Когда он прикоснулся к пергаменту, мир вокруг него замер. Тишина архива внезапно ожила, наполнившись звуками, которых не должно было быть. Символы на страницах замерцали, словно звезды, упавшие в чернильную ночь. Воздух вокруг него стал густым, насыщенным ароматом лаванды и чем-то еще – далеким, нездешним, как будто ветер принес запах Парижа, которого еще не существует.
«Je t’attends depuis des siècles…» (Я ждала тебя целую вечность…).
Голос прозвучал не в ушах, а где-то внутри, в самой глубине его души. Он был женским, бархатным, с легким акцентом, который казался сплетенным из шепота осенних листьев и хрустального смеха.

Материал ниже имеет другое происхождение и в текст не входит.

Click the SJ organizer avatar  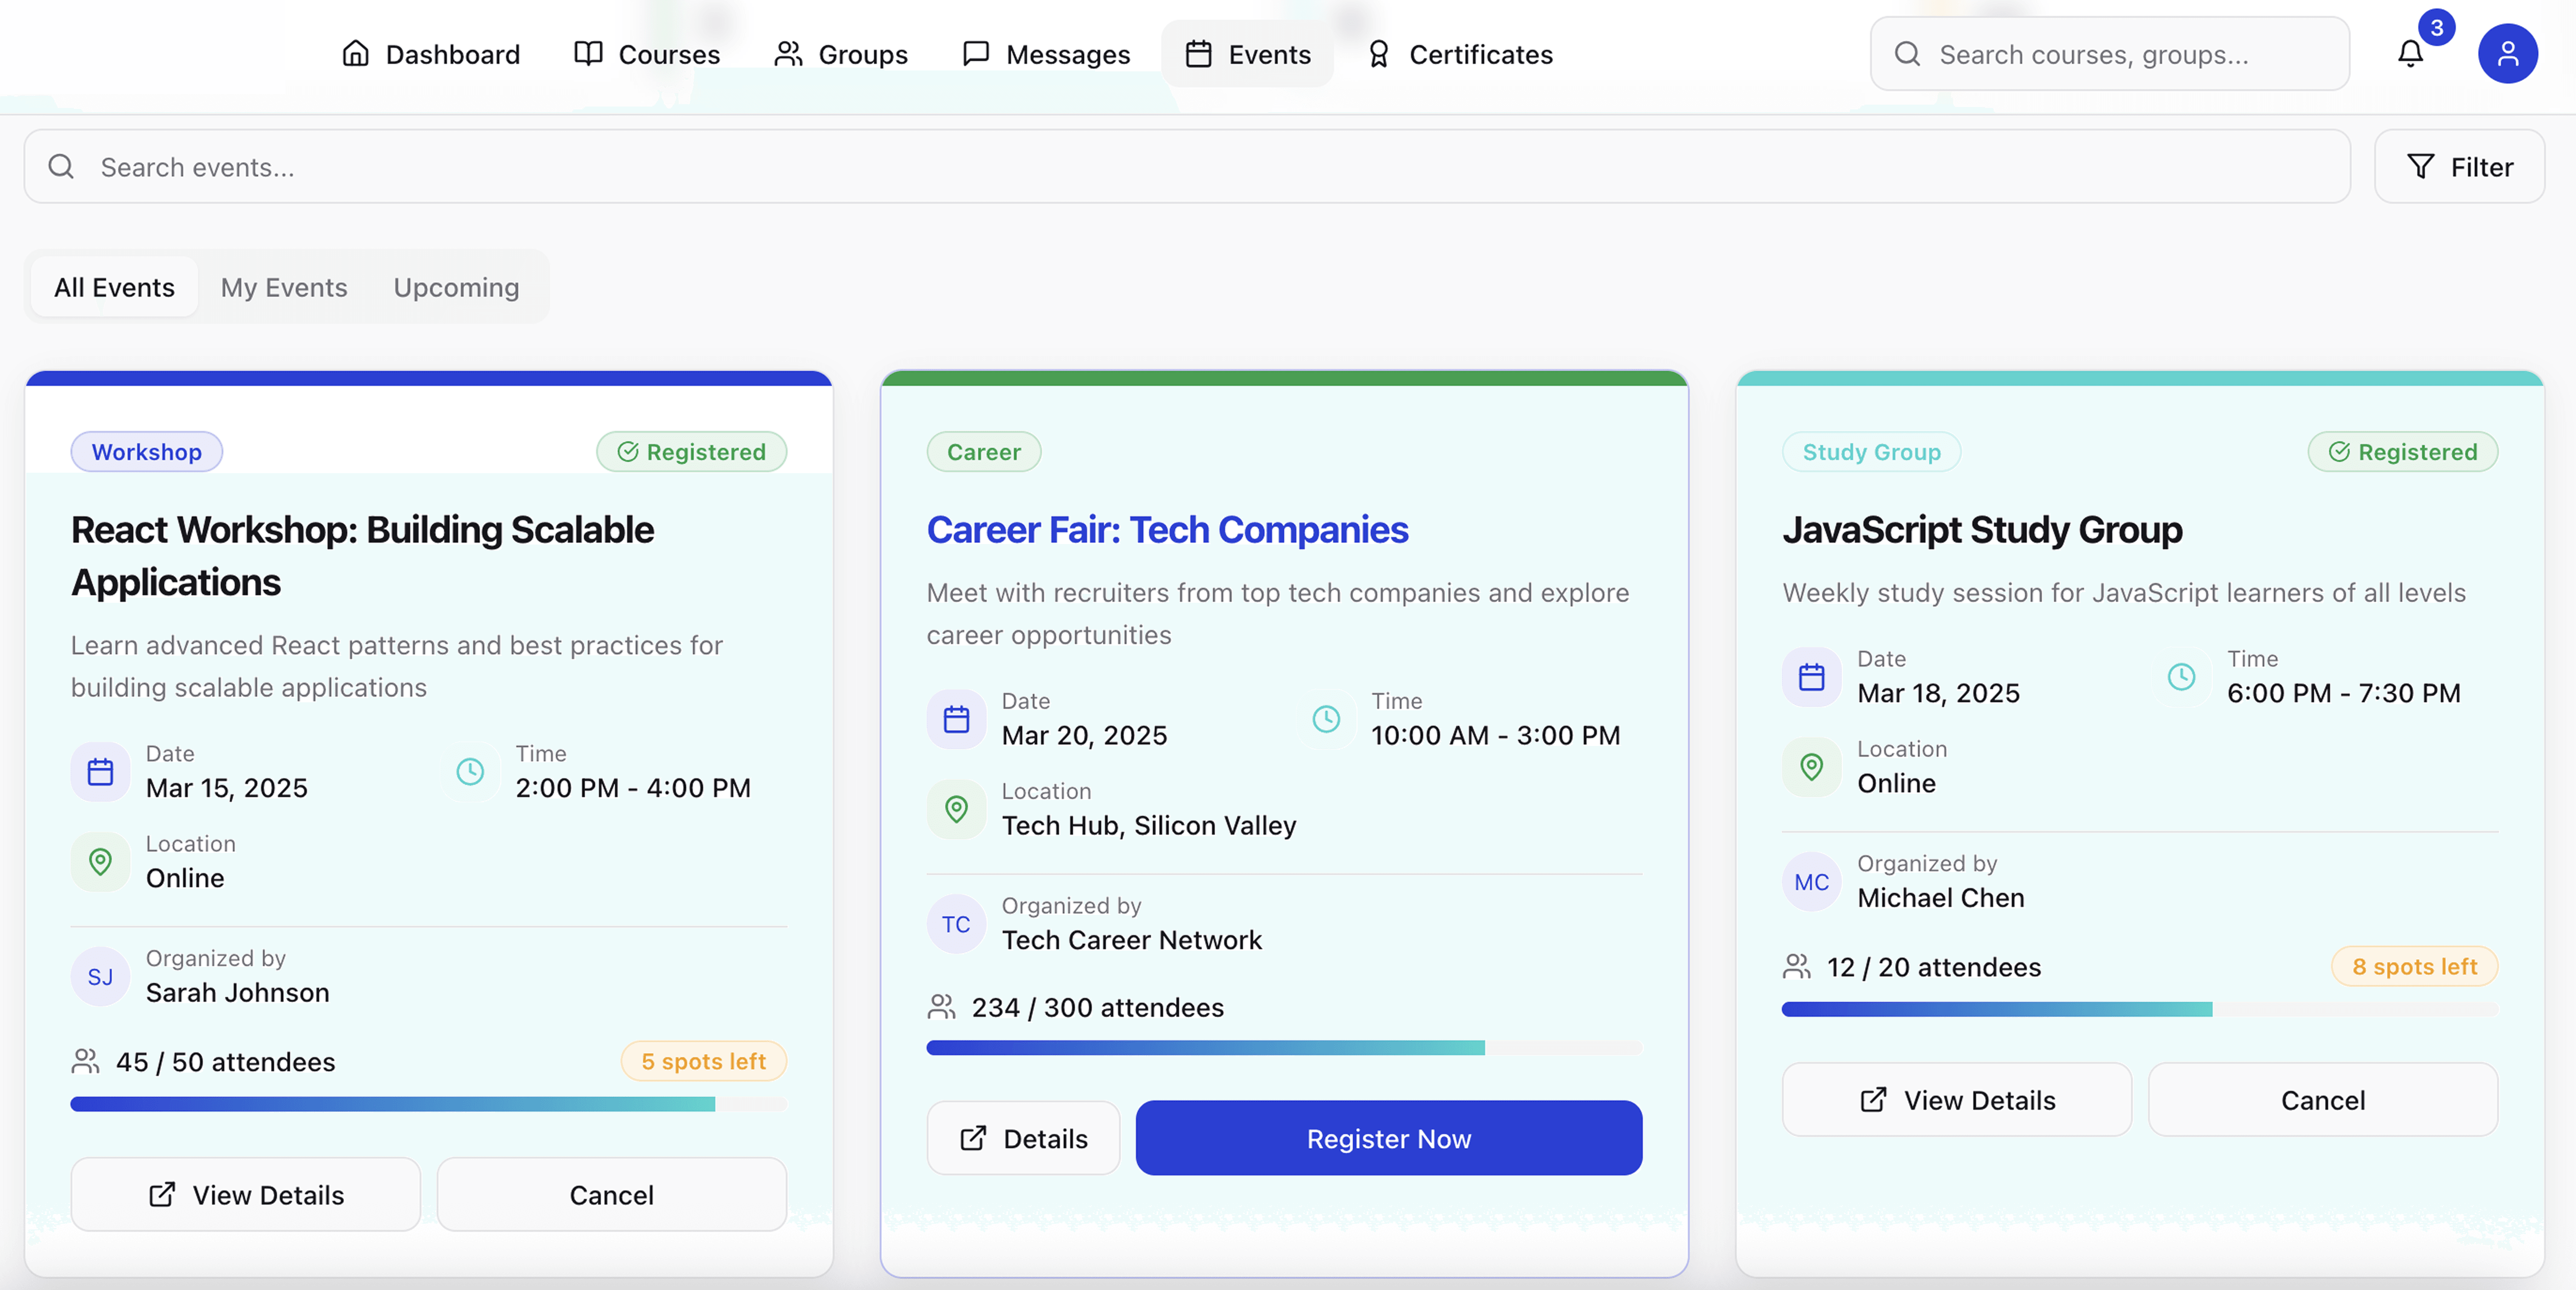100,977
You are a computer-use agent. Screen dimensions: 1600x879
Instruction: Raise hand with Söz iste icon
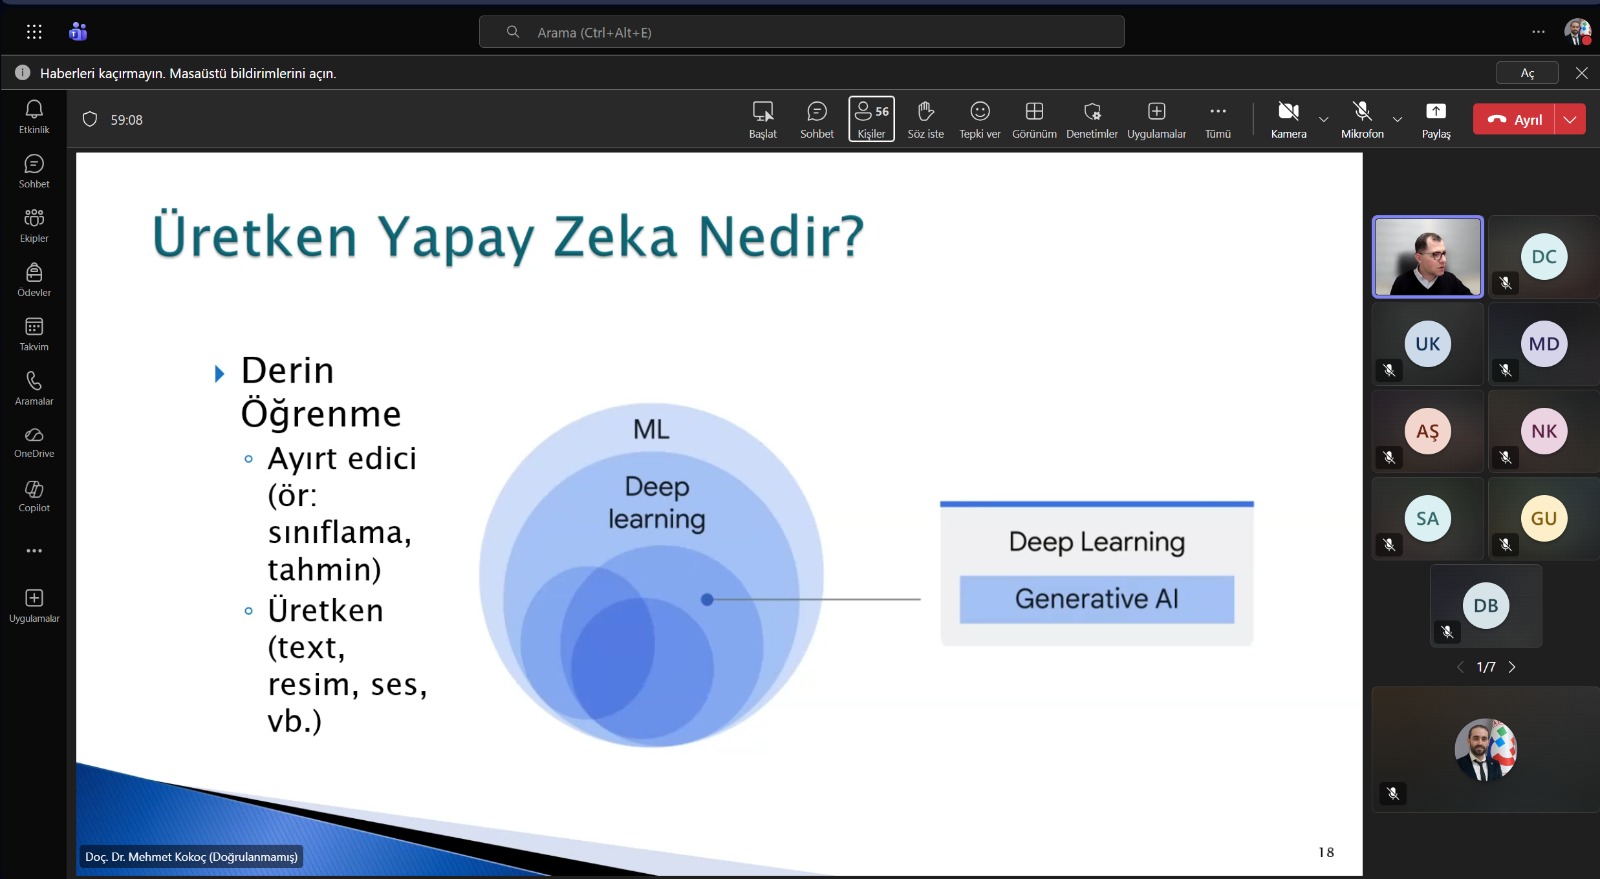(x=925, y=119)
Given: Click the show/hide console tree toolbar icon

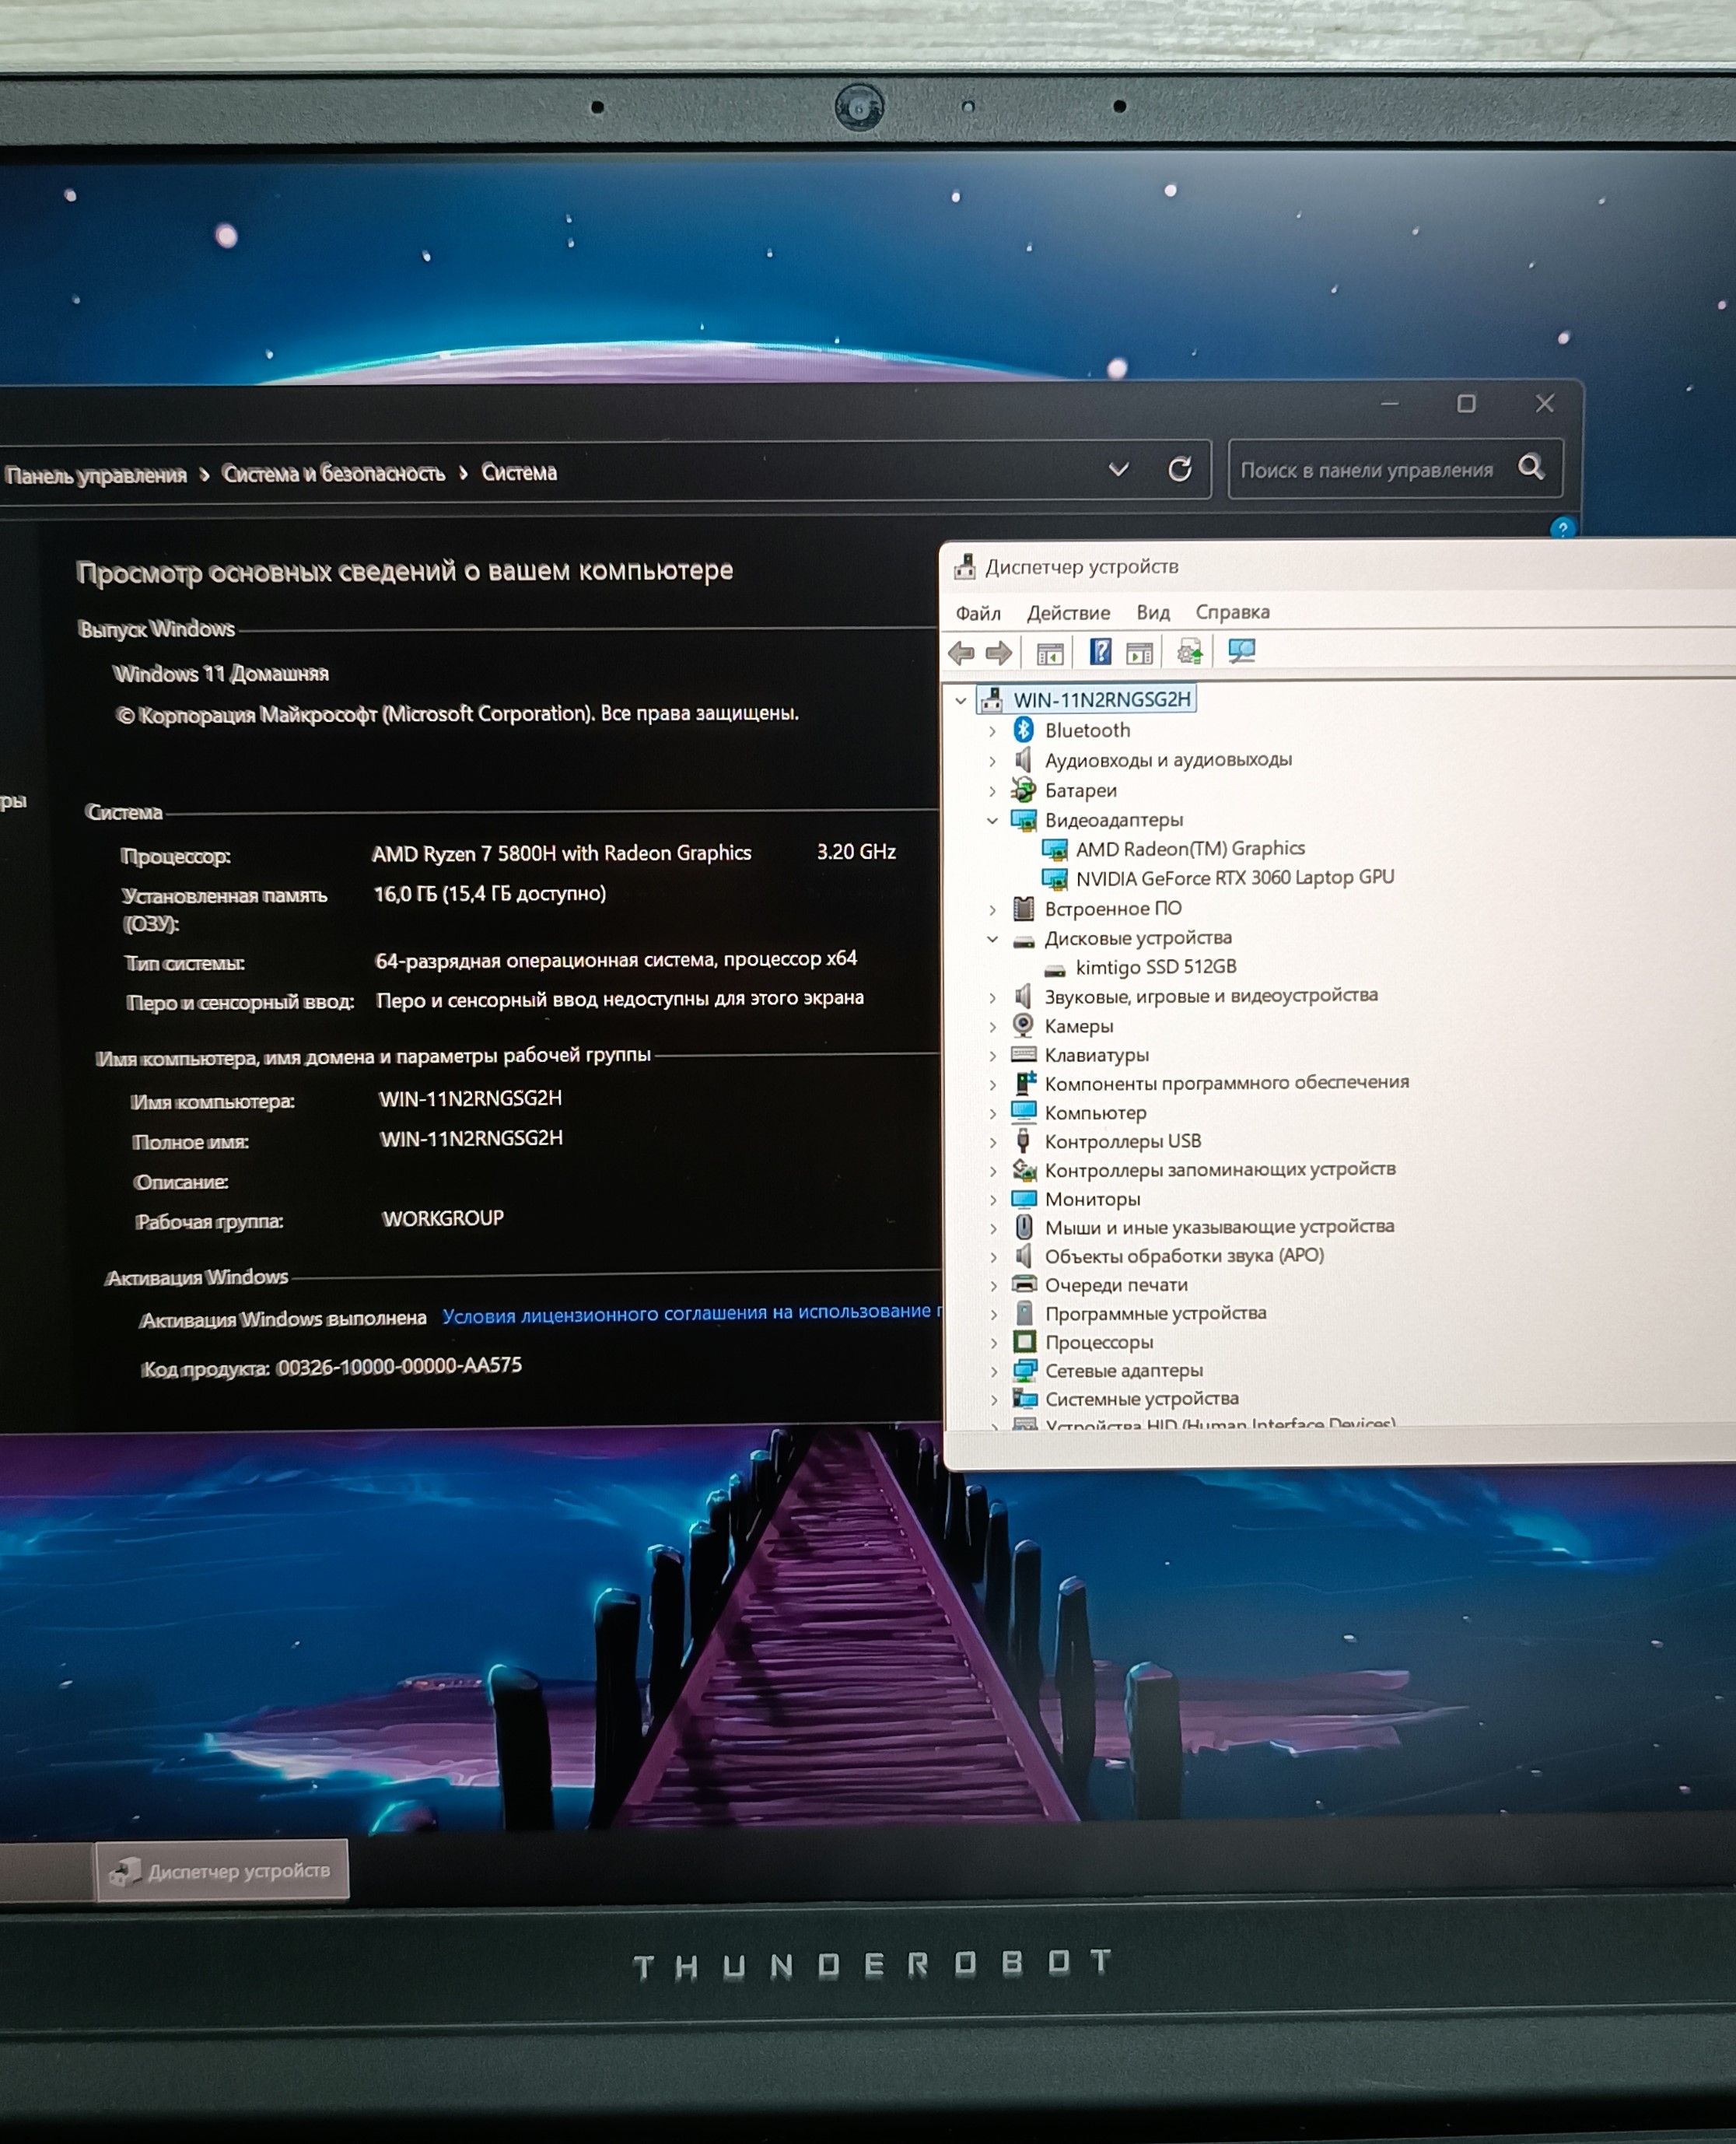Looking at the screenshot, I should pos(1049,654).
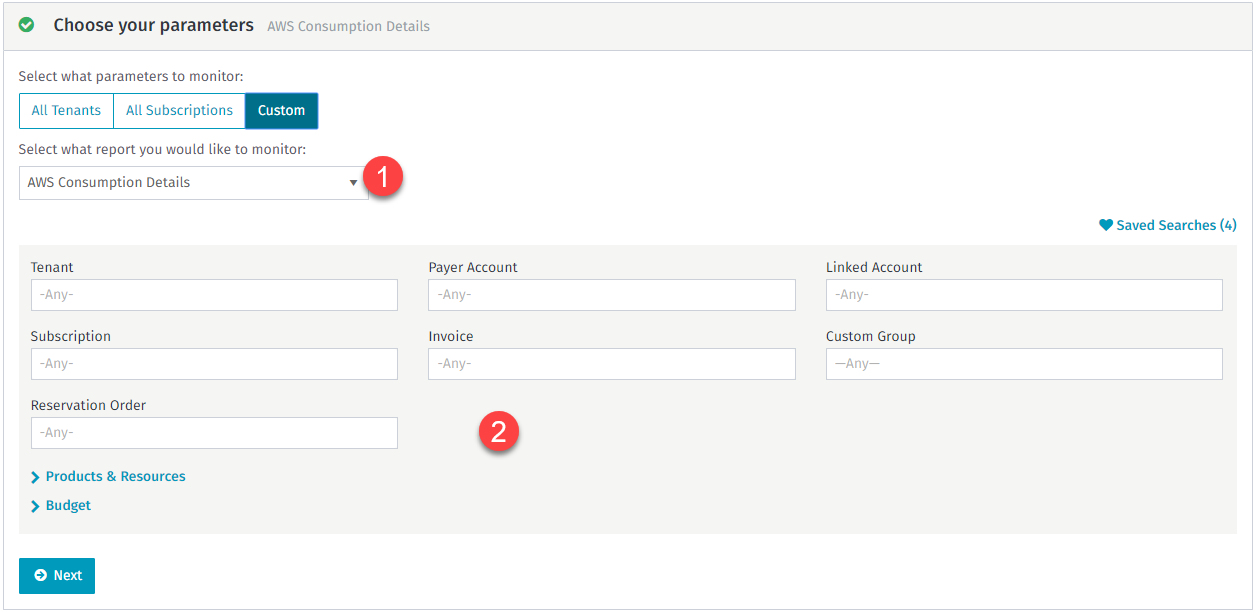This screenshot has width=1259, height=612.
Task: Click the Subscription filter field
Action: pos(214,364)
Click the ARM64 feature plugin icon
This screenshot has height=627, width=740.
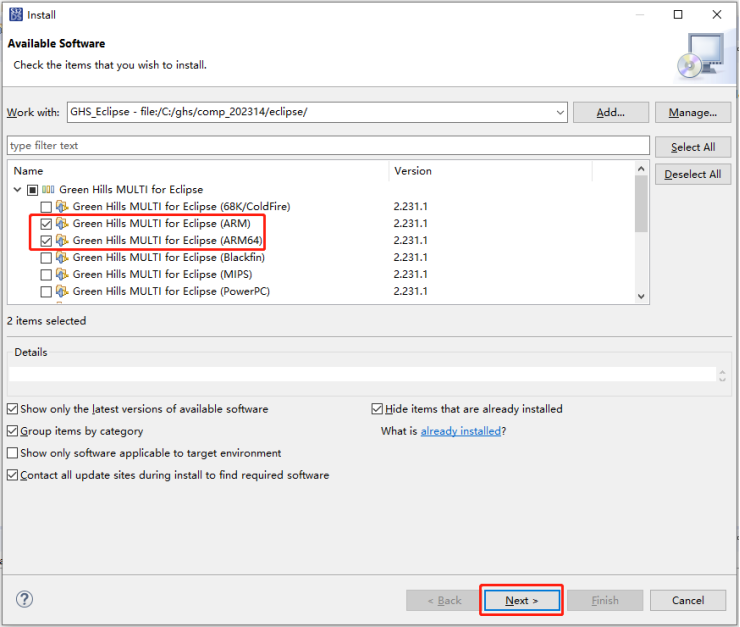click(62, 240)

Артем вдохнул резко, и в этот миг комната вокруг него начала растворяться. Книжные полки поплыли, как дым, а его сознание, словно песчинка в часах, устремилось вниз, в бездну, где время не было линейным, а текло, как шелк.
Он плыл сквозь «Хроники Акаши» – океан, сотканный из теней и света. Здесь эпохи переплетались, как корни древних деревьев. Он видел Наполеона, шагающего по Москве, а где-то в параллельной струе времени мальчик в футуристическом городе ловил голограммы бабочек. Лица людей появлялись и исчезали, как волны, но среди них одно повторялось снова и снова: женщина в платье цвета бурого вина, с глазами, в которых горели целые галактики. Ее пальцы касались холста, и мазки кисти оставляли за собой не краску, а следы звездной пыли.
«Ты опоздал…» – смеялся ее голос, но в смехе звенела грусть, знакомая, как собственная тень.
Артем очнулся на холодном полу, прижимая рукопись к груди, будто пытаясь удержать биение чужого сердца. За окном плыл рассвет, розовый и стыдливый, но в комнате все еще витал запах лаванды. Он дрожал – не от страха, а от того, что его душа, кажется, выросла вдруг, не помещаясь в теле. На запястье красовалась тонкая царапина, словно от чьих-то ногтей, а в кармане, которого раньше не было, лежал засушенный цветок – роза, но не земная, а будто вышитая из тумана и лунного света.
Он понял тогда, что «время» – не тиран, а влюбленный художник. Оно рисует миры, стирает их, снова рисует, и где-то в бесконечной череде эскизов его сердце уже билось в такт другому – тому, что стучало под кружевным корсетом в 1867 году.